▶ _About this exercise_: In the entries below, find the line with "The height and width of the screenshot is (630, 1322)." and the line with "Task: Switch to the 资金 capital tab". Reproduce those two lines and every line between them exactly, and nothing more.
##### Record set
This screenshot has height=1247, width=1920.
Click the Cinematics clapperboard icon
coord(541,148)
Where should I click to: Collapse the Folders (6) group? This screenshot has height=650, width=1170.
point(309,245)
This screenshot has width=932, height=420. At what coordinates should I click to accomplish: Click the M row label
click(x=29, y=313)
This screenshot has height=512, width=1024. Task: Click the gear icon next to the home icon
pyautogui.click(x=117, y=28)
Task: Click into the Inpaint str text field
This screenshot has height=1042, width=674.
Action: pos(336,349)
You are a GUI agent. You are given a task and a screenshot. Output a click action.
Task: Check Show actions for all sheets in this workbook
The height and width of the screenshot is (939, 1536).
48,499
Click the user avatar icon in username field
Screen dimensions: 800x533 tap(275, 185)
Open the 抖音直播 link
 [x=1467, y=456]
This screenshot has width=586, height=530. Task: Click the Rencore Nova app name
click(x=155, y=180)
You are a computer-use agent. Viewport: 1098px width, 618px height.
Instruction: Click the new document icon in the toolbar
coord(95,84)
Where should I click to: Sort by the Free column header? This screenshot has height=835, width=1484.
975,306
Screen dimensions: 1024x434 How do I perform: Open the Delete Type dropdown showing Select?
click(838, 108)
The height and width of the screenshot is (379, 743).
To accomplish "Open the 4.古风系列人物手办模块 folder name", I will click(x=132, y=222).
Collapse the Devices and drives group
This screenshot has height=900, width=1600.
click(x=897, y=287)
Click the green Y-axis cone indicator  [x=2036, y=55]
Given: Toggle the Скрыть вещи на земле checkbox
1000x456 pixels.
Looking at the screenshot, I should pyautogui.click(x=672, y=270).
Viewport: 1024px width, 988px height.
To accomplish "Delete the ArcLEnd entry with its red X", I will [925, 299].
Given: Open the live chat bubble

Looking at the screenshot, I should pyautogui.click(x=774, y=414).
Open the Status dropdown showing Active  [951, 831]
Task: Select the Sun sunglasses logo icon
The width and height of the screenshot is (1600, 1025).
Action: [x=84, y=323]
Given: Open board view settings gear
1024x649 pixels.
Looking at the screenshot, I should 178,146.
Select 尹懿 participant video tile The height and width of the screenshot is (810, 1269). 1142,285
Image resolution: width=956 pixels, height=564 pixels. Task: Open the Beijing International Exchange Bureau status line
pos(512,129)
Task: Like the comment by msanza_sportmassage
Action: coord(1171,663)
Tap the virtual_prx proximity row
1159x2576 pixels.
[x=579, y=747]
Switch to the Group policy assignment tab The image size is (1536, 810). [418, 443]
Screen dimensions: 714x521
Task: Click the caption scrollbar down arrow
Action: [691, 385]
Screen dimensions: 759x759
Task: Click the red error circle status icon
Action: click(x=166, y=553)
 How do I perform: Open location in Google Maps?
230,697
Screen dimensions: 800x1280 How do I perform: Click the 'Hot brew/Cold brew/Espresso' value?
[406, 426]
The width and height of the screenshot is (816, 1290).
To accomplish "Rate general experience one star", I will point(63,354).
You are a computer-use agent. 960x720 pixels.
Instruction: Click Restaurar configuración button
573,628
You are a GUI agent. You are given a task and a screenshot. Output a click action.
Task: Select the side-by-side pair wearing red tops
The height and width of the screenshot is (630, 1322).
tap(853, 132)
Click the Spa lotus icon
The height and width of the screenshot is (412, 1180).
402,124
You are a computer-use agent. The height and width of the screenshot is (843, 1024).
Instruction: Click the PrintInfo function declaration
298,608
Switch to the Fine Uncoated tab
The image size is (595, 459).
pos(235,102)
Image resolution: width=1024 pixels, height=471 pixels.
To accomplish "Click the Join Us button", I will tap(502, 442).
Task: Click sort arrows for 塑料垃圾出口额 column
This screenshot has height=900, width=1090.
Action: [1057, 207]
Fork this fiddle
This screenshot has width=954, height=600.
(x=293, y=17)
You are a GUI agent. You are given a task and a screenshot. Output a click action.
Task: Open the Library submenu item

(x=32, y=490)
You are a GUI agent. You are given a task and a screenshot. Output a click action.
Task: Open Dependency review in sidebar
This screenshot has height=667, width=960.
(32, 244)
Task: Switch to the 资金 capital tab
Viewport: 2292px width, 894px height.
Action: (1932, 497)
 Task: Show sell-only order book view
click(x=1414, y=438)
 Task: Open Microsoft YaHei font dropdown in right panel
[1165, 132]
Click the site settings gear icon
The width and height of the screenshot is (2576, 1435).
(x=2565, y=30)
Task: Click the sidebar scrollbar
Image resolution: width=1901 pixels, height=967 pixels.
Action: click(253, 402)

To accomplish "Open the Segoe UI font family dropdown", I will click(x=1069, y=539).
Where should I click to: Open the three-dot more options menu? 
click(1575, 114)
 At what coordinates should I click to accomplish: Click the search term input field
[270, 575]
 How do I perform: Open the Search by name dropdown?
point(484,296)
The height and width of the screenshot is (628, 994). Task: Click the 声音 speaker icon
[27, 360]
##########
▶ _Exercise output_:
The height and width of the screenshot is (630, 1322).
tap(853, 132)
Click the Spa lotus icon
The height and width of the screenshot is (412, 1180).
402,124
You are a computer-use agent. The height and width of the screenshot is (843, 1024).
Instruction: Click the PrintInfo function declaration
298,608
Switch to the Fine Uncoated tab
The image size is (595, 459).
pos(235,102)
Image resolution: width=1024 pixels, height=471 pixels.
To accomplish "Click the Join Us button", I will tap(502, 442).
Task: Click sort arrows for 塑料垃圾出口额 column
This screenshot has height=900, width=1090.
Action: [1057, 207]
Fork this fiddle
This screenshot has width=954, height=600.
(x=293, y=17)
You are a GUI agent. You are given a task and a screenshot. Output a click action.
Task: Open the Library submenu item

(x=32, y=490)
You are a GUI agent. You are given a task and a screenshot. Output a click action.
Task: Open Dependency review in sidebar
This screenshot has height=667, width=960.
(32, 244)
Task: Switch to the 资金 capital tab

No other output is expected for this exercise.